All legal ANSI C is also legal Si. Si is intdened to offer a minimal set of
improvements and enhancements to make C easier to use without becoming heavy
and hard to use like other language that extend C. Si should also have a nice
syntax.
Si wis proposed to have the following features:
## Methods
Methods are special functions that are called though the method calling syntax
on a variable of a struct, union, enum or typedef type, even a typedef of a built in
C type. The method syntax is as follows:
variable::method(param, param)
:: works both on variables that are pointers and those that are not pointers.
Methods are defined as follows:
methods struct Foo {
int frobnicate(char * str) {
return printf("Frobnicating foo:%s\n", str);
}
}
Methods are declared as follows:
methods struct Foo {
int frobnicate(char * str);
}
Methods get passed the first variable as a first hidden argument in the variable
self, so the example above translates to C as exactly follows:
int Foo_frobnicate(Foo * self, char * str) {
return printf("Frobnicating foo:%s\n", str);
}
Method overloading:
Methods may be overloaded, but the name must be altered by adding a ~ and an extension.
The compiler seeks for the best match.
So for example:
methods struct Foo {
int frobnicate~integer(int integer);
}
Could be called like:
{
Foo foo;
foo::frobnicate(5);
}
## Easy struct extension and delegation.
Structs and unions may delegate tfunctionalty to contained structs or unions. If they do so,
all the declared or defined members become available directly to the struct they are incorporated
in. Delegated structs or unions export their methods to the surrounding struct or union. In case
of collisions, the methods and members are overridden in order of appearance, and the surrounding
struct finally overrides those fields and members of the incorporated structs.
Note that those methods will still receive only the
incorporated object itself as self, not the surrounding object.
For example:
Struct Foo {};
struct Bar {
int bb;
};
methods struct Bar {
void bar(void) {
puts("In bar!");
}
};
struct Foo {
delegate struct Bar bar;
};
Then you can do:
{
Foo foo;
foo.bb = 10;
foo::bar();
}
Is translated to C as:
{
Foo foo;
foo.bar.bb = 10
Bar_bar(&foo.bar);
}
# Interfaces
Interfaces define a set of methods that a union, struct, typedef or enum must support.

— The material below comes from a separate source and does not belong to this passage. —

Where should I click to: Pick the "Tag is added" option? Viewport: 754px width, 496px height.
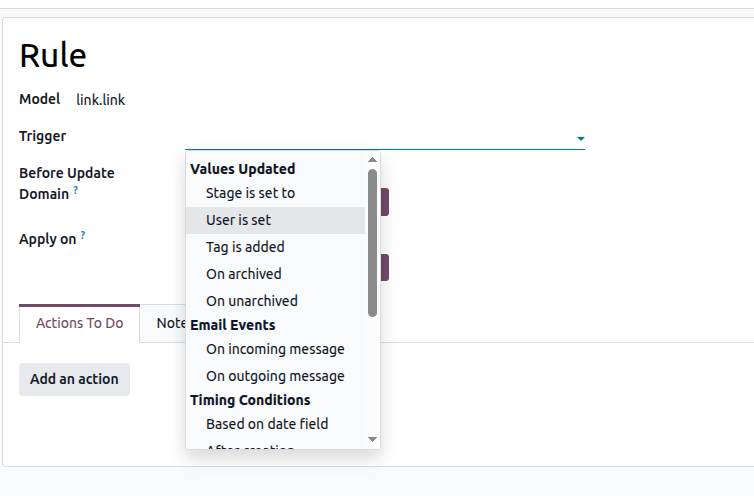point(245,247)
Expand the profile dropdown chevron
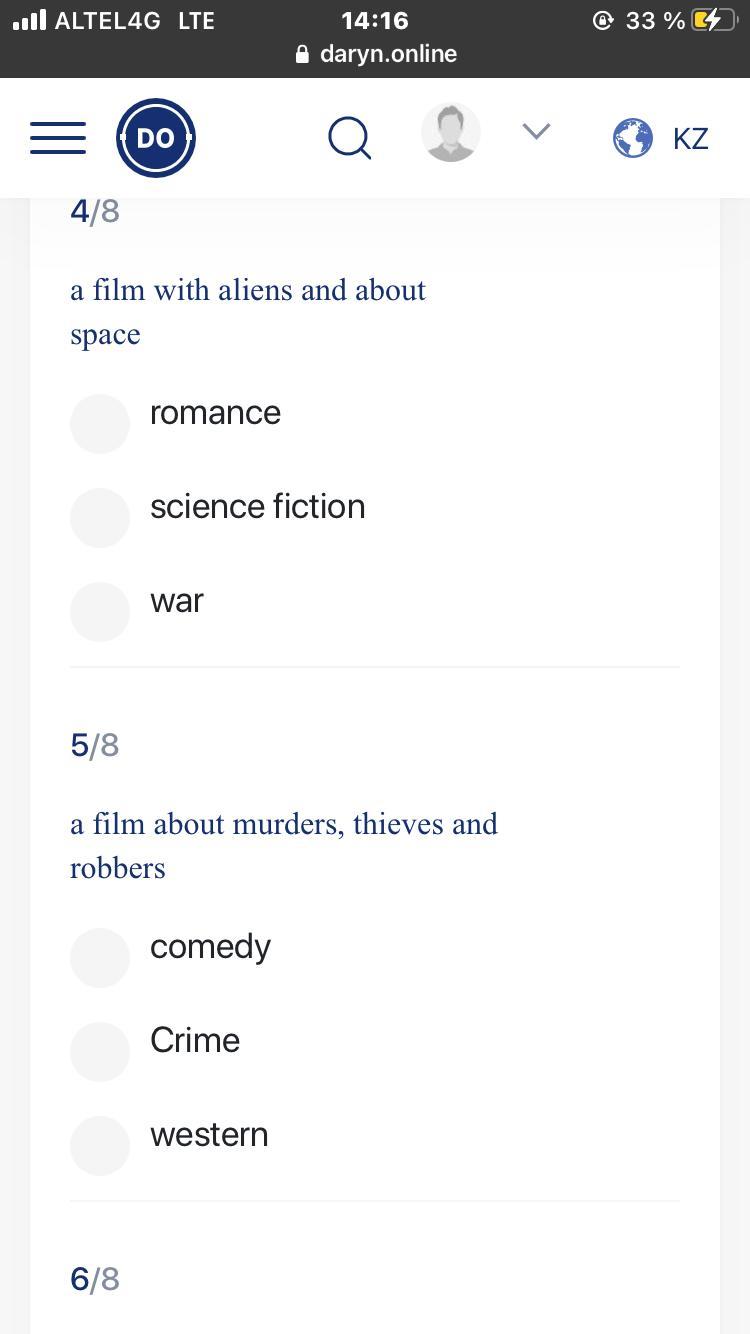Viewport: 750px width, 1334px height. 537,132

Interfaces are like automatic vtables. You can cast any struct, typedef, enum, or union to
them as long as the compiler can that see that the object you wnat to cast to
the interface has the needed methods.
For example if the following is defined:
interface Printer {
int print(void);
};
methods struct Foo {
int print(void);
}
int try_print(interface Printer * toprint) {
return toprint::print();
}
Then you can do the following:
{
struct Foo foo;
try_print(&foo);
}
And this will be translated to C as:
struct interface_Printer {
void * self;
(int) (*print)(void * self);
}
Foo_print(Bar * self);
int try_print(struct interface_Print * toprint) {
return toprint->print((void *)toprint);
}
{
struct Foo foo;
struct interface_Printer printer = { &foo, Foo_print };
try_print(&printer);
}
Typedefs of interfaces are allowed, for example like this:
typdef interface Printer Printer;
Pointers to interfaces are allowed.
Interfaces can be passed as pointers or as values,
## Comments:
C++ style comments are supported explicitly.
## Variable declarations
Variables may be declared anywhere, except in the () of an if, while, for, switch expression.

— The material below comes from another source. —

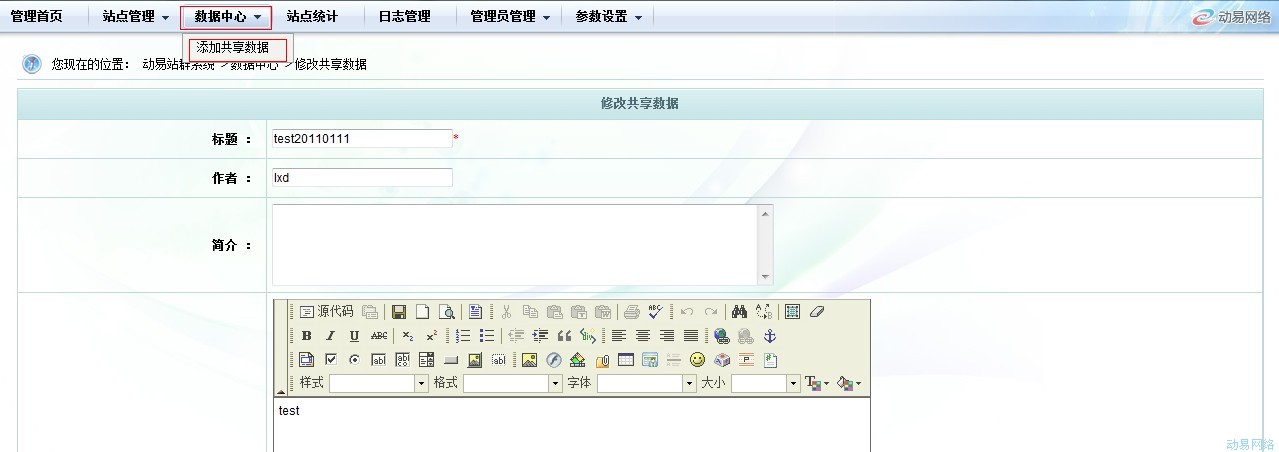
Task: Click the Save icon in editor toolbar
Action: (399, 312)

## Limited type inferrence
If you use the following syntax, the compiler will infer the type of the variable
from the return type of or value of the expression on the right hand side:
auto foo = "Hello";
auto bar = ;
## Memory management:
Pointers defined with @ in stead of * are managed pointers. Depending on the SI
implementation they may be allocaded using a garbage collector like boehm, or
use reference counting.
Structs and unions can be allocated more easily using the syntax:
auto foo = create(*Foo); // foo is a * Foo that points to a newly allocated Foo struct
Or
auto foo = create(@Foo); // foo is a @ Foo that points to a newly allocated Foo struct
If you pass parameters to create after the object to create, these will be passed to the
init method of the created object if that init method exists.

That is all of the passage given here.